Maricopa County prosecutors told jurors during the trial that he mowed down Noor Almaleki, 20, with his Jeep Cherokee because he believed she brought dishonor to the family. He had wanted her to be a traditional Iraq woman, while she refused an arranged marriage, went to college and had a boyfriend.
The case brought nationwide outrage after prosecutors deemed it an "honor killing."
Defense lawyers called Noor's death and the severe injuries to Amal Khalaf an accident. They say he only wanted to spit on the older woman, who Almaleki thought helped his daughter stay away from her family. Khalaf had taken Noor in several times after she left home between 2007 and 2009, and that was a cause of increasing friction between the families.
A detective testified that Almaleki acknowledged under questioning by police that he intentionally ran her over. But the transcript of the taped interview showed he repeatedly called the incident an accident. Khalaf also testified during the four-week trial, saying he ignored her screams to stop before he struck her and then ran down Noor.

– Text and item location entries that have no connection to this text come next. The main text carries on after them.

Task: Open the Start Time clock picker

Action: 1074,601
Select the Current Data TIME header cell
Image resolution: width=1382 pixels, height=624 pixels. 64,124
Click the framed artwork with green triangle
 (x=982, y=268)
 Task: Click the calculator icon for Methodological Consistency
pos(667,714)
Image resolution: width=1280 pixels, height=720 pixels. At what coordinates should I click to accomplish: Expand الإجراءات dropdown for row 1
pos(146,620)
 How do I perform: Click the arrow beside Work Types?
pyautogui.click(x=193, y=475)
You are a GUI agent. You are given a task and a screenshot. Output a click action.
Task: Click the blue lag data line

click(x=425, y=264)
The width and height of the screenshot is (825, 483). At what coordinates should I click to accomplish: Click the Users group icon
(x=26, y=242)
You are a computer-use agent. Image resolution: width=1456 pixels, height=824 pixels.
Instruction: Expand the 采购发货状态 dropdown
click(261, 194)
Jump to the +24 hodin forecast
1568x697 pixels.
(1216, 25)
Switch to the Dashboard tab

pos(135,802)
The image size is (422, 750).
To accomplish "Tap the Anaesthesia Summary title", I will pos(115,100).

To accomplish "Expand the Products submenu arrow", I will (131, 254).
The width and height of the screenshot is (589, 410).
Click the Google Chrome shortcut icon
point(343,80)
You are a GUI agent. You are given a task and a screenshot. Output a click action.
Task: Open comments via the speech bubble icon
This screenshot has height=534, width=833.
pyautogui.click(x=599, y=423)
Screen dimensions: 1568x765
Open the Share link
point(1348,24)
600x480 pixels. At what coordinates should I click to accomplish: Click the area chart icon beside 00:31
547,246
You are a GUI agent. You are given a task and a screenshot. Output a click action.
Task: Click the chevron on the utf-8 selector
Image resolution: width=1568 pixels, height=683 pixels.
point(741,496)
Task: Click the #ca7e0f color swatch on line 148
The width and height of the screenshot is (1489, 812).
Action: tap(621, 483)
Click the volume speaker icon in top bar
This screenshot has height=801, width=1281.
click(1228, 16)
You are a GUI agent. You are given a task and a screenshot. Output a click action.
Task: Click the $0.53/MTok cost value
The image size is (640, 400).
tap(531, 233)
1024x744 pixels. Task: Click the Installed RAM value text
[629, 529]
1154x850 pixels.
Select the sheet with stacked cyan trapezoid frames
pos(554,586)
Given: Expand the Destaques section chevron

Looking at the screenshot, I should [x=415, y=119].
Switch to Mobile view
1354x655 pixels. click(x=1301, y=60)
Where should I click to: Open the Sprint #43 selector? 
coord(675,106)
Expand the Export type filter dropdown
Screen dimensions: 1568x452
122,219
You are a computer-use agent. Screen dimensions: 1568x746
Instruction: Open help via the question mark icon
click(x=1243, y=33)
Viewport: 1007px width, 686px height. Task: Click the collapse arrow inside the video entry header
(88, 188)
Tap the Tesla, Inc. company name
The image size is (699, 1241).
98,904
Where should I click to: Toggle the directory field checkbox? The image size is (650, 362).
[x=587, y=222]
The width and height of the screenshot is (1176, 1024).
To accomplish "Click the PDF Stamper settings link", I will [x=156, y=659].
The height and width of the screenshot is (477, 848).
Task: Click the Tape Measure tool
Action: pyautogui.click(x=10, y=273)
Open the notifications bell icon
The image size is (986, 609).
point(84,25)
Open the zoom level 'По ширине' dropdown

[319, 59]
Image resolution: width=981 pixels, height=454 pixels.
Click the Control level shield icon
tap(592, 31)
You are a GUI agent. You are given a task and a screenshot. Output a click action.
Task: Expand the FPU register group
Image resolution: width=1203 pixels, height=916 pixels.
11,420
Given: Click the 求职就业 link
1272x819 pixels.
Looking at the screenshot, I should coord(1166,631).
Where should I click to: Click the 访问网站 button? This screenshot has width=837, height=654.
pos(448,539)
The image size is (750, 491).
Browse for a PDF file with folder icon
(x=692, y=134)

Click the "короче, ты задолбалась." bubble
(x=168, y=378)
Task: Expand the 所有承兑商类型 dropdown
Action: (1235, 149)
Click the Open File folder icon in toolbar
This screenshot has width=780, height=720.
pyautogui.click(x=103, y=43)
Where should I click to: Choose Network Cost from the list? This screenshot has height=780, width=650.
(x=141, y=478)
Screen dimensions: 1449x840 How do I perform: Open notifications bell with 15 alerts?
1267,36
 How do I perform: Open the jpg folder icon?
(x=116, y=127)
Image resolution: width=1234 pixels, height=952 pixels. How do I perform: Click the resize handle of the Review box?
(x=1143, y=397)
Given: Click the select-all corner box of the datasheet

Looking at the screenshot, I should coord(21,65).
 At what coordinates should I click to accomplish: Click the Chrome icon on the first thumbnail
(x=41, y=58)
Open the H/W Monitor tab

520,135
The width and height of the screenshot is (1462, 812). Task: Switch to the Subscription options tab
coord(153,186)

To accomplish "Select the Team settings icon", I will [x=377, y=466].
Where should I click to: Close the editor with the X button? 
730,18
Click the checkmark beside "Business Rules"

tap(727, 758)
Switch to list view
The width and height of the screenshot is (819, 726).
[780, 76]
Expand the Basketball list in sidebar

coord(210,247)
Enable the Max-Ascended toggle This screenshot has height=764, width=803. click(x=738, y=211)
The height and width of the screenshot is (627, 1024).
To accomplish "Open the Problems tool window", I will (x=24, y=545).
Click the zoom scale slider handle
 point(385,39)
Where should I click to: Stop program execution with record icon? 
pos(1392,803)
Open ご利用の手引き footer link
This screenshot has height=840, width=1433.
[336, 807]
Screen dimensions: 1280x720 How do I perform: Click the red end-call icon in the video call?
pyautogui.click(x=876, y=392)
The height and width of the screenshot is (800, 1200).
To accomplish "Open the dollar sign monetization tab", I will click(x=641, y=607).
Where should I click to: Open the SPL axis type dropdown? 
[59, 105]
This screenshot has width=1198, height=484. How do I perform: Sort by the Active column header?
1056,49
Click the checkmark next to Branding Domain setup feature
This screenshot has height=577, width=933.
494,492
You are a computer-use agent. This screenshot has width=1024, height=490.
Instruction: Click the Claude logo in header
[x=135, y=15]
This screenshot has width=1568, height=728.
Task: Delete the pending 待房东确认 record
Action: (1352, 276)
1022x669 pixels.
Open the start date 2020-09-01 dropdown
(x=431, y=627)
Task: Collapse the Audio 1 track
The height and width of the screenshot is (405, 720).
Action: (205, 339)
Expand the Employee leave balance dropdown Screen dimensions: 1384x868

The defense called no witnesses. They argued for a lesser charge, saying Almaleki made a split-second decision that he should be held accountable for but that he did not intend to kill anyone.
His lawyer said during opening statements that the truck driver from southern Iraq was angry at the older woman, and he was trying to drive by and spit on her when she jumped in front of his Jeep.
He swerved, but could not avoid accidentally hitting her and running over his daughter, his lawyer said.
Almaleki, who wore headphones as he listened to an interpreter, showed little emotion when the jury read the verdict.
The court was scheduled to convene Wednesday to hear testimony from Khalaf on the aggravated assault conviction. She remained composed Tuesday as the verdict was read and declined reporters' request for comment, as did prosecutors.
Defense attorneys said in a written statement that they were "pleased the jury took the time necessary to consider all of the evidence in this important case," but declined further comment.
The incident happened on Oct. 20, 2009, outside a state Department of Economic Security office in the west Phoenix suburb of Peoria. Noor had gone with Khalaf to interpret and the women were waiting to be helped when Faleh Almaleki came into the office.
He left after a short time, and Khalaf said she was worried he might do something violent toward Noor, so she drove around the parking lot to make sure he had left. She testified that she was so nervous, she locked her keys in her van and had to call her son to bring another set.
They left the office to go to a nearby restaurant when the Jeep bore down on the women.
Almaleki fled to Mexico and then London, where he was detained and then returned to the U.S.